The honey bee tracheal mite, Acarapis woodi (Rennie), is an internal parasite of adult honey bees, Apis mellifera L. Due to its small size (143-167 mm) and the destructive sampling methods required to examine mites inside the honey bee tracheae, the life history of this mite is poorly known. Delfinado-Baker and Baker (1982) reviewed the data reported by other researchers on the biology, dispersal behavior, and feeding habits of mites in the genus Acarapis. There are four species of Acarapis described but they are very similar and thus are best differentiated based on where they occur on the host bee.

Tracheal mites live in the breathing or tracheal tubes of adult honey bees and only move outside the host to infest other bees. Honey bee tracheal mites preferentially disperse to adult worker honey bees younger than three days of age (Gary et al. 1989) with female mites primarily dispersing at night (Pettis et al. 1992). In short-lived summer bees only one generation per host is possible but in the winter multiple generations may be reared in each bee (Pettis & Wilson 1996). Tracheal mites are associated with the death of honey bee colonies in the winter when greater than 30% of the bees within a colony are infested.

Excerpts from a dataset
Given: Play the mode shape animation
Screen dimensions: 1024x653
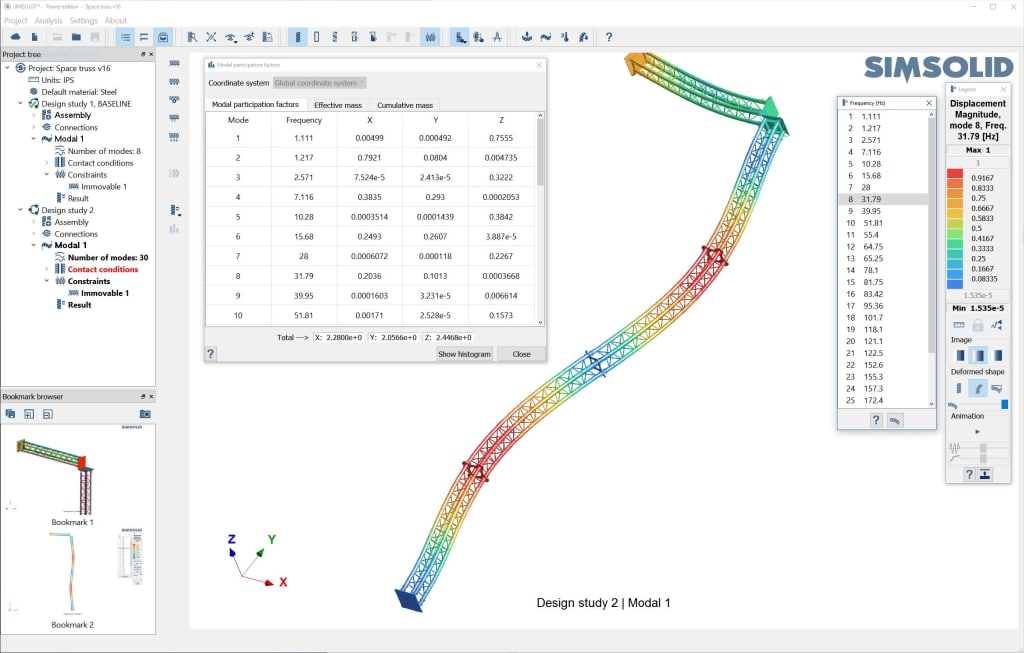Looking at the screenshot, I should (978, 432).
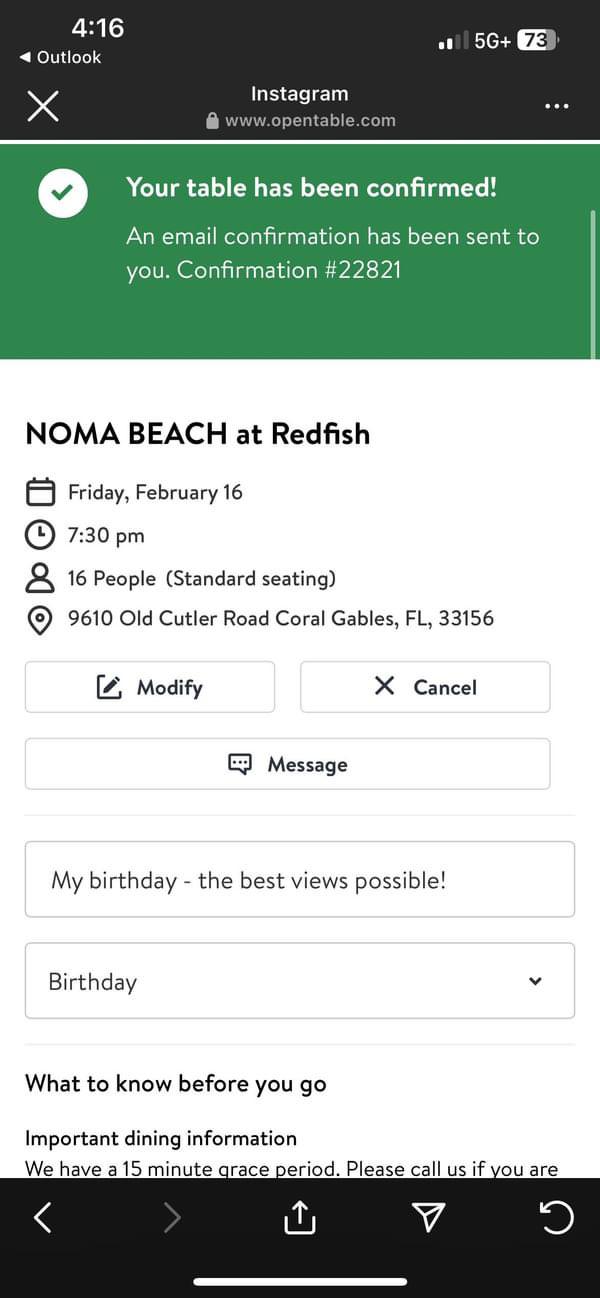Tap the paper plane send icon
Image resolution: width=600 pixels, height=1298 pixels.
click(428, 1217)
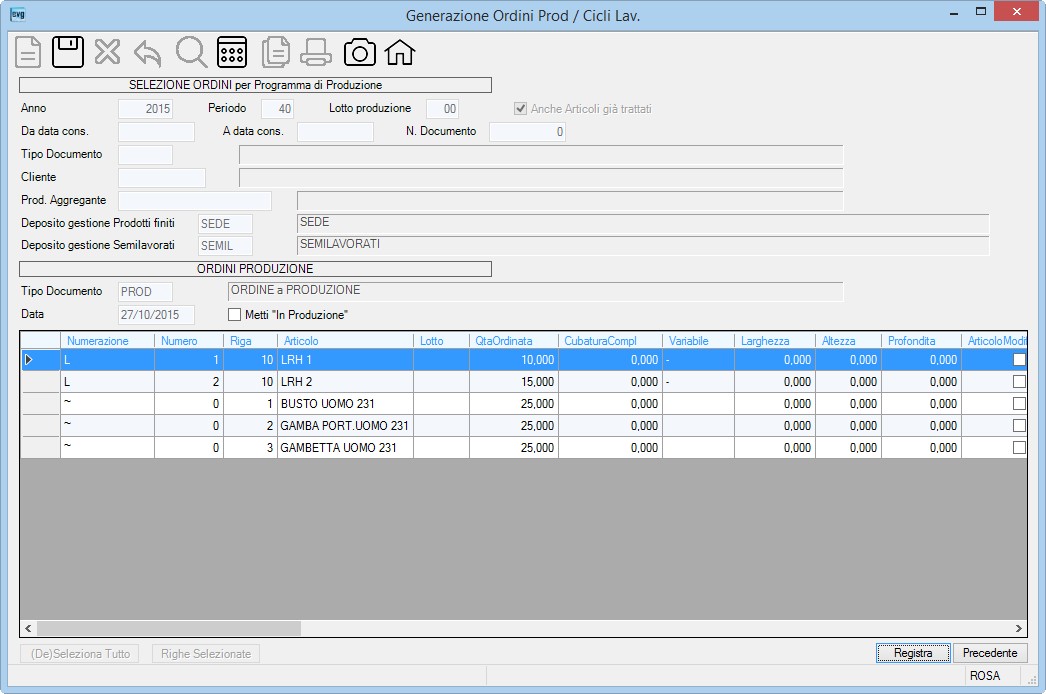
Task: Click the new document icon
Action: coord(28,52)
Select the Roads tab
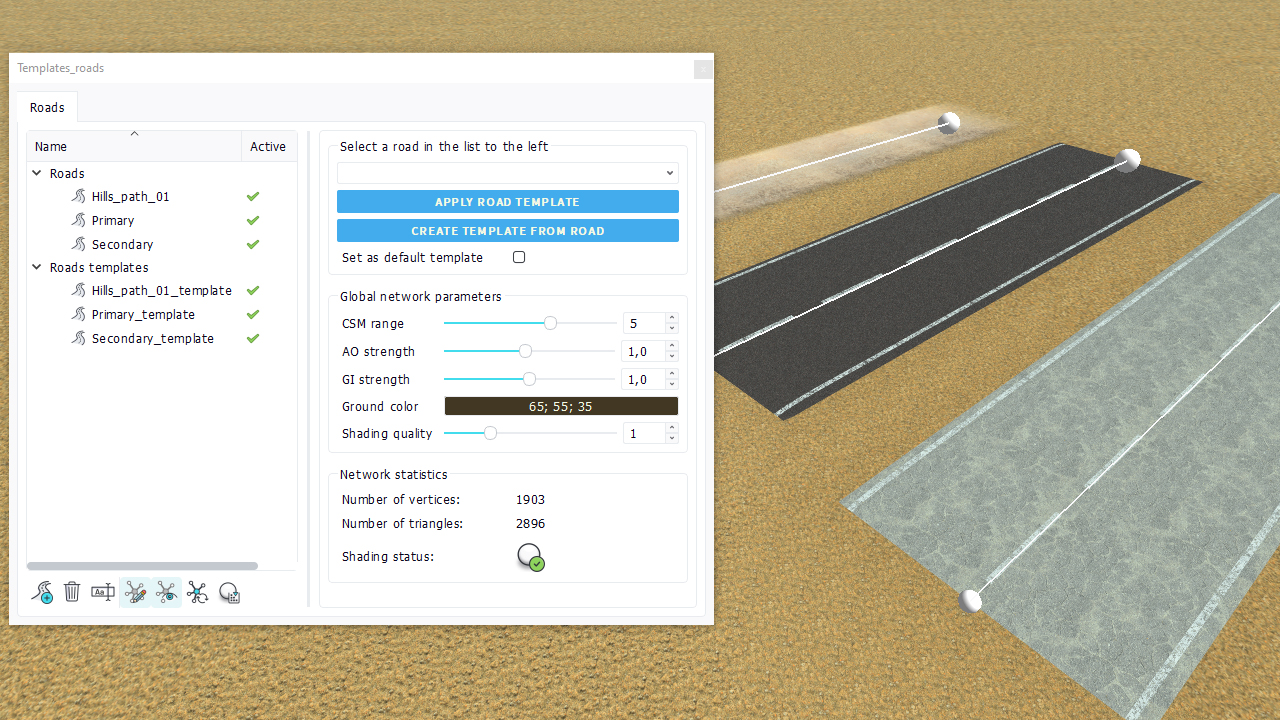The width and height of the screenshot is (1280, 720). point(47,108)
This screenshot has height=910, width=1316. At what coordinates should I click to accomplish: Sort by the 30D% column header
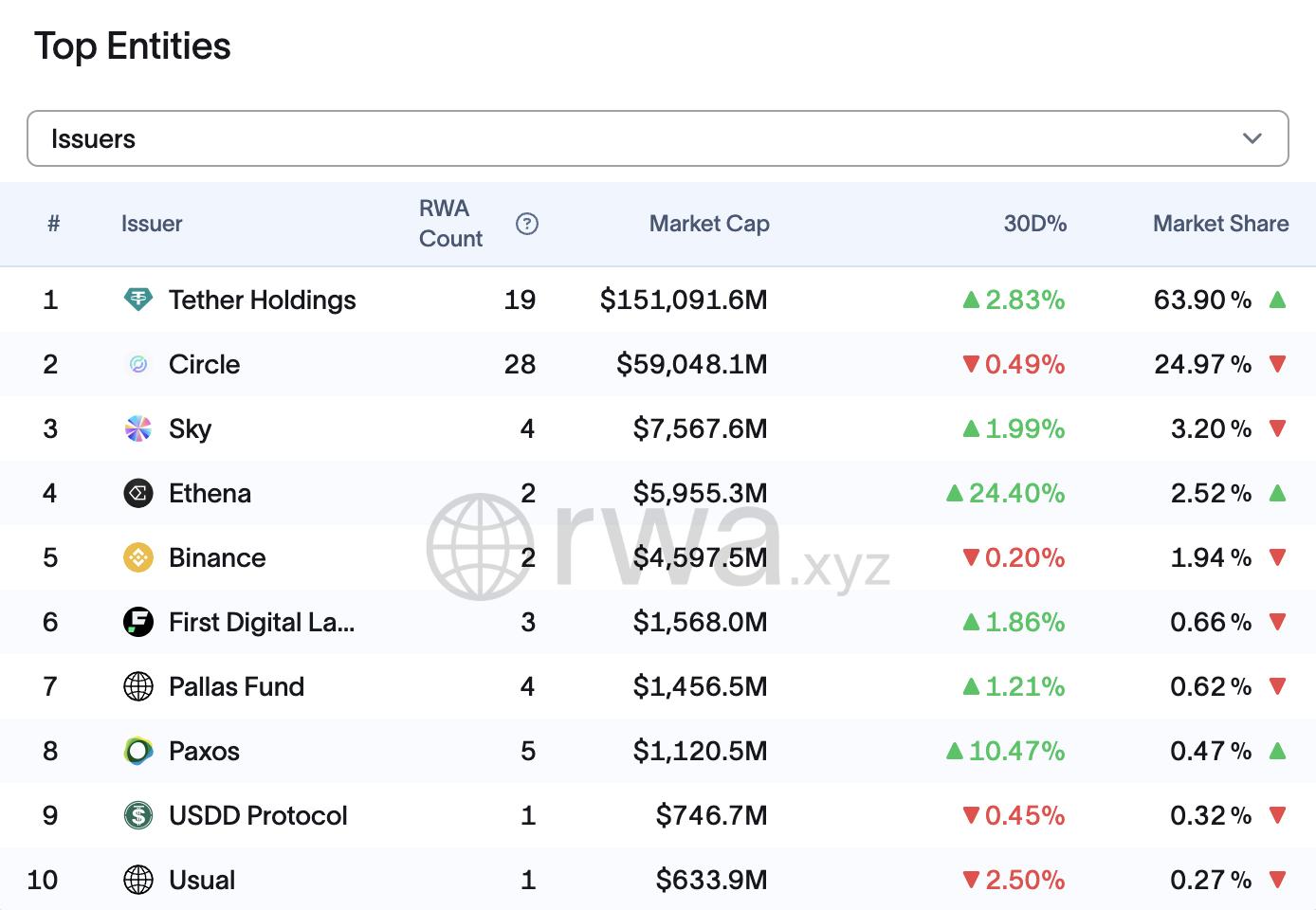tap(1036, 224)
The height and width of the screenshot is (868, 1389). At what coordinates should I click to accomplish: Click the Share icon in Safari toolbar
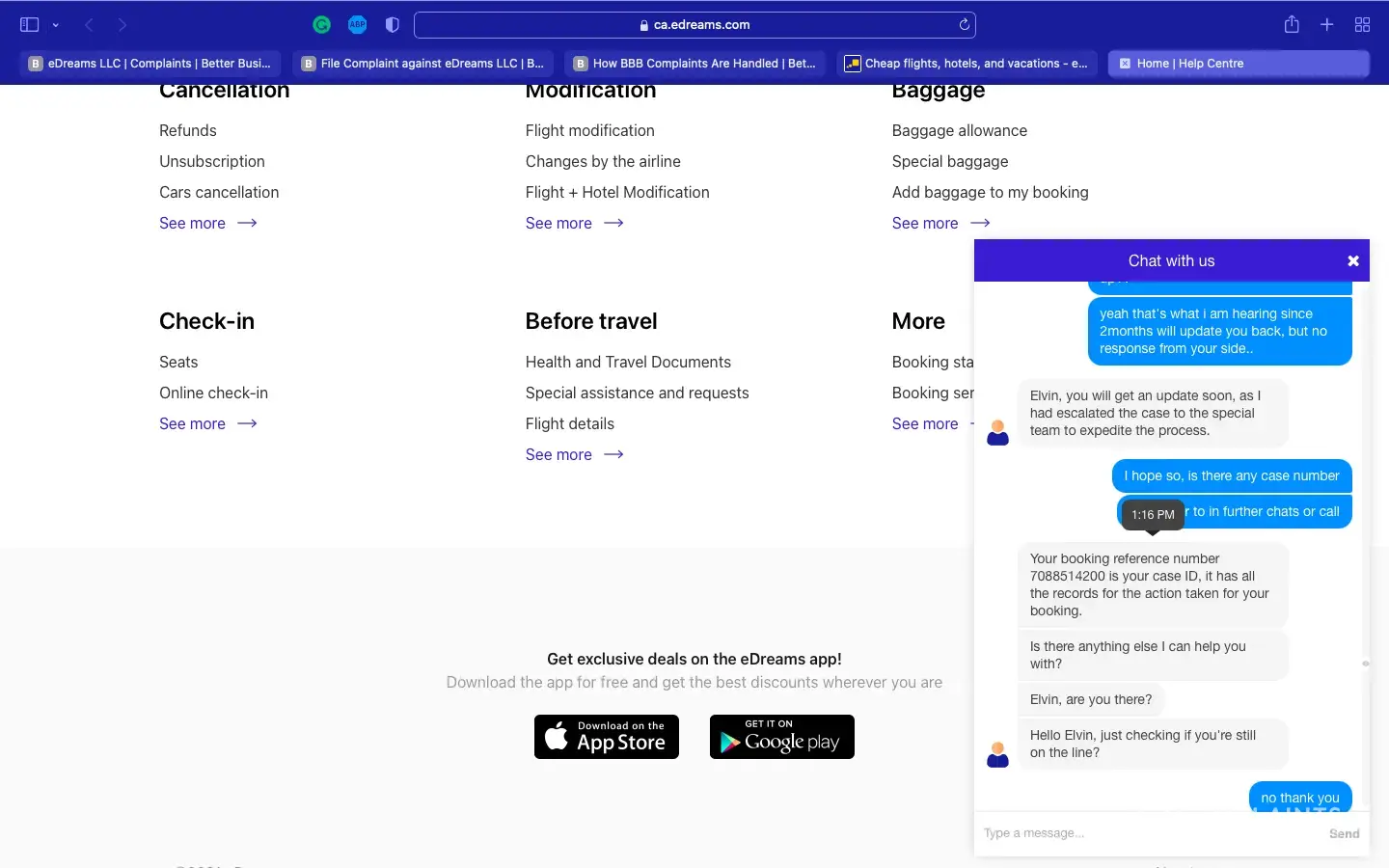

→ Tasks for this exercise:
1. In the text on honey bee tracheal mites, when do female mites primarily disperse?
2. Using the honey bee tracheal mite text, explain why so little is known about this mite's life history.
3. Write the next part of the text on honey bee tracheal mites, starting after its last sentence.

→ Answers by item:
1. Female mites primarily disperse at night.

2. The mite is very small (143-167 mm), and examining mites inside the honey bee tracheae requires destructive sampling methods. Together, these make its life history hard to study.

3.
Reseachers at the Systematic Entomology Laboratory and the USDA's Bee Research Laboraory are collaborating on studies aimed at improving our understanding of the basic biology of this important honey bee pest. For more information about this mite, please see the Bee Research Laboratory's Honey Bee Tracheal Mite page.

Various life stages of A. woodi collected from
honeybee treacheal tube (larva, male, female, egg)


A. woodi female in honeybee tracheal tube



Delfinado-Baker, M. and E. W. Baker 1982. Notes on honey bee mites of the genus Acarapis Hirst (Acari: Tarsonemidae). International Journal of Acarology. 8: 211-226.

Gary, N. E., R. E. Page, and K. Lorenzen. 1989. Effects of age of worker honey bees (Apis mellifera L.) on tracheal mite (Acarapis woodi Rennie) infestation. Journal of Experimental and Applied Acarology. 7: 153-160.

Pettis, J. S., W. T. Wilson, and F. A. Eischen. 1992. Nocturnal dispersal by female Acarapis woodi in honey bee (Apis mellifera) colonies. Journal of Experimental and Applied Acarology. 15:99-108.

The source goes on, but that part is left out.